> [Énoncé de la tâche] Recopiez la liste depuis la ligne contenant « You are a GUI » jusqu'à la fin, en remplaçant « slideshow » par « diaporama » sans rien modifier d'autre.
============
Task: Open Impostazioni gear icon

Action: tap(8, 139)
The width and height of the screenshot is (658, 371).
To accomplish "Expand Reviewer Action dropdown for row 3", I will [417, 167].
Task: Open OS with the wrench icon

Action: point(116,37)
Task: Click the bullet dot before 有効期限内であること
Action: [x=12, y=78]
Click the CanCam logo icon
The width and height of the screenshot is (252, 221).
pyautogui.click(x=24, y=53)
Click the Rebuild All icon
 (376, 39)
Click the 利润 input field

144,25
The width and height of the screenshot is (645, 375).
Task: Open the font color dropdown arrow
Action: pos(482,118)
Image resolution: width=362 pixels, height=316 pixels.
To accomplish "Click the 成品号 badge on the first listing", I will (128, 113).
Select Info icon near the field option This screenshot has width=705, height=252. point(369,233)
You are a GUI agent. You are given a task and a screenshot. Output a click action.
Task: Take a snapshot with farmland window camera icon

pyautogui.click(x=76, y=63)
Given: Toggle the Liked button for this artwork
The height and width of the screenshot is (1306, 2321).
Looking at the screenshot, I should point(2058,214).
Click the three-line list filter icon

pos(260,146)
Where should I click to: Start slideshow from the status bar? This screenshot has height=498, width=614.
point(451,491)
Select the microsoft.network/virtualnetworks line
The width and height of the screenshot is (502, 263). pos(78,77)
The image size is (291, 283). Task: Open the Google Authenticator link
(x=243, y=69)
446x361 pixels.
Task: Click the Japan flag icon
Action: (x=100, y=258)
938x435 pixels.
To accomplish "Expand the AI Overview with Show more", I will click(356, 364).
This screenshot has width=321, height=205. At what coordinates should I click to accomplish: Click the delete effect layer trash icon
============
> [Le résultat]
You are a GUI agent. You are given a task and a screenshot. Output a click action.
Task: Take a snapshot with farmland window camera icon

pyautogui.click(x=76, y=63)
Given: Toggle the Liked button for this artwork
The height and width of the screenshot is (1306, 2321).
Looking at the screenshot, I should point(2058,214).
Click the three-line list filter icon

pos(260,146)
Where should I click to: Start diaporama from the status bar? This screenshot has height=498, width=614.
point(451,491)
Select the microsoft.network/virtualnetworks line
The width and height of the screenshot is (502, 263). pos(78,77)
The image size is (291, 283). Task: Open the Google Authenticator link
(x=243, y=69)
446x361 pixels.
Task: Click the Japan flag icon
Action: (x=100, y=258)
938x435 pixels.
To accomplish "Expand the AI Overview with Show more", I will click(356, 364).
This screenshot has width=321, height=205. At what coordinates should I click to accomplish: Click the delete effect layer trash icon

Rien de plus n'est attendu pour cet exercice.